* **GOAL**: Render the items below as a two-column Markdown table headed Row and Line, with one numbered row per line and blank lines omitted.

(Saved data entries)
⁂

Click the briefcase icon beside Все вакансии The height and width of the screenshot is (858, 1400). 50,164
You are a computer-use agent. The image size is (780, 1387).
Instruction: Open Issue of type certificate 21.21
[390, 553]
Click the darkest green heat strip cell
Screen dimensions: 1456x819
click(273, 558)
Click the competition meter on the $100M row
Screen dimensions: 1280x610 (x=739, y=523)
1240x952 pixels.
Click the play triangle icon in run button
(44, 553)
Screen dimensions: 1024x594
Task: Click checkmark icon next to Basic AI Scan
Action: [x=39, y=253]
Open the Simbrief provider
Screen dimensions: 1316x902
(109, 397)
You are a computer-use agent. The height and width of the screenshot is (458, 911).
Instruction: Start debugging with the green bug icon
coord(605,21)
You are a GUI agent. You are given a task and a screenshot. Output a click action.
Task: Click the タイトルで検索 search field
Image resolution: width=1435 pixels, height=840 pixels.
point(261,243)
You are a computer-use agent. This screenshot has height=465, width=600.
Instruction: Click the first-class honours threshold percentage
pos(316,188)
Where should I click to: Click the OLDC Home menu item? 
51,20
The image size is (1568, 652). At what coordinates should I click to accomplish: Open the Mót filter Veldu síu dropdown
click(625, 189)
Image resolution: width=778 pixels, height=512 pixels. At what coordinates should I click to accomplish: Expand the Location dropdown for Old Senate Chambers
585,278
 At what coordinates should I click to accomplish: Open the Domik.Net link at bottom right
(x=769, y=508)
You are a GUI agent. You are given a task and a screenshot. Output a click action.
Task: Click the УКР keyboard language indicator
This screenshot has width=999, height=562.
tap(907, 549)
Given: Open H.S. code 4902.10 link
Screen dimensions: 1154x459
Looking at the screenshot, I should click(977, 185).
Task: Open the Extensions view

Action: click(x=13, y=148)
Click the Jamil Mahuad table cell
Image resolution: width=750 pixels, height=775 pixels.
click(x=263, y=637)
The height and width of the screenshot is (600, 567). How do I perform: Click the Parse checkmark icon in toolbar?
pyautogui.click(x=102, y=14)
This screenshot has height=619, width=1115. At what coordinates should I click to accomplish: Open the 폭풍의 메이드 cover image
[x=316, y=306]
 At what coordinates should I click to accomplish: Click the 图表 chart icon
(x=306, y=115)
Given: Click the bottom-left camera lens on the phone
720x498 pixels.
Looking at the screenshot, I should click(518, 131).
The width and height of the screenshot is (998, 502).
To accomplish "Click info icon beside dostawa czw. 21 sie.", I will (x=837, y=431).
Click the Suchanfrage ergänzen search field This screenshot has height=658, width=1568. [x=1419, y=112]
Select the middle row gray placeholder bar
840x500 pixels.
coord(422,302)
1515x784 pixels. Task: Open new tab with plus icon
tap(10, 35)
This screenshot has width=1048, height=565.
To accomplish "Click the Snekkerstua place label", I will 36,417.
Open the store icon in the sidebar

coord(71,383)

⁂

* **WORKED ANSWER**:
| Row | Line |
|---|---|
| 1 | Click the briefcase icon beside Все вакансии The height and width of the screenshot is (858, 1400). 50,164 |
| 2 | You are a computer-use agent. The image size is (780, 1387). |
| 3 | Instruction: Open Issue of type certificate 21.21 |
| 4 | [390, 553] |
| 5 | Click the darkest green heat strip cell |
| 6 | Screen dimensions: 1456x819 |
| 7 | click(273, 558) |
| 8 | Click the competition meter on the $100M row |
| 9 | Screen dimensions: 1280x610 (x=739, y=523) |
| 10 | 1240x952 pixels. |
| 11 | Click the play triangle icon in run button |
| 12 | (44, 553) |
| 13 | Screen dimensions: 1024x594 |
| 14 | Task: Click checkmark icon next to Basic AI Scan |
| 15 | Action: [x=39, y=253] |
| 16 | Open the Simbrief provider |
| 17 | Screen dimensions: 1316x902 |
| 18 | (109, 397) |
| 19 | You are a computer-use agent. The height and width of the screenshot is (458, 911). |
| 20 | Instruction: Start debugging with the green bug icon |
| 21 | coord(605,21) |
| 22 | You are a GUI agent. You are given a task and a screenshot. Output a click action. |
| 23 | Task: Click the タイトルで検索 search field |
| 24 | Image resolution: width=1435 pixels, height=840 pixels. |
| 25 | point(261,243) |
| 26 | You are a computer-use agent. This screenshot has height=465, width=600. |
| 27 | Instruction: Click the first-class honours threshold percentage |
| 28 | pos(316,188) |
| 29 | Where should I click to: Click the OLDC Home menu item?  |
| 30 | 51,20 |
| 31 | The image size is (1568, 652). At what coordinates should I click to accomplish: Open the Mót filter Veldu síu dropdown |
| 32 | click(625, 189) |
| 33 | Image resolution: width=778 pixels, height=512 pixels. At what coordinates should I click to accomplish: Expand the Location dropdown for Old Senate Chambers |
| 34 | 585,278 |
| 35 |  At what coordinates should I click to accomplish: Open the Domik.Net link at bottom right |
| 36 | (x=769, y=508) |
| 37 | You are a GUI agent. You are given a task and a screenshot. Output a click action. |
| 38 | Task: Click the УКР keyboard language indicator |
| 39 | This screenshot has width=999, height=562. |
| 40 | tap(907, 549) |
| 41 | Given: Open H.S. code 4902.10 link |
| 42 | Screen dimensions: 1154x459 |
| 43 | Looking at the screenshot, I should click(977, 185). |
| 44 | Task: Open the Extensions view |
| 45 | Action: click(x=13, y=148) |
| 46 | Click the Jamil Mahuad table cell |
| 47 | Image resolution: width=750 pixels, height=775 pixels. |
| 48 | click(x=263, y=637) |
| 49 | The height and width of the screenshot is (600, 567). How do I perform: Click the Parse checkmark icon in toolbar? |
| 50 | pyautogui.click(x=102, y=14) |
| 51 | This screenshot has height=619, width=1115. At what coordinates should I click to accomplish: Open the 폭풍의 메이드 cover image |
| 52 | [x=316, y=306] |
| 53 |  At what coordinates should I click to accomplish: Click the 图表 chart icon |
| 54 | (x=306, y=115) |
| 55 | Given: Click the bottom-left camera lens on the phone |
| 56 | 720x498 pixels. |
| 57 | Looking at the screenshot, I should click(518, 131). |
| 58 | The width and height of the screenshot is (998, 502). |
| 59 | To accomplish "Click info icon beside dostawa czw. 21 sie.", I will (x=837, y=431). |
| 60 | Click the Suchanfrage ergänzen search field This screenshot has height=658, width=1568. [x=1419, y=112] |
| 61 | Select the middle row gray placeholder bar |
| 62 | 840x500 pixels. |
| 63 | coord(422,302) |
| 64 | 1515x784 pixels. Task: Open new tab with plus icon |
| 65 | tap(10, 35) |
| 66 | This screenshot has width=1048, height=565. |
| 67 | To accomplish "Click the Snekkerstua place label", I will 36,417. |
| 68 | Open the store icon in the sidebar |
| 69 | coord(71,383) |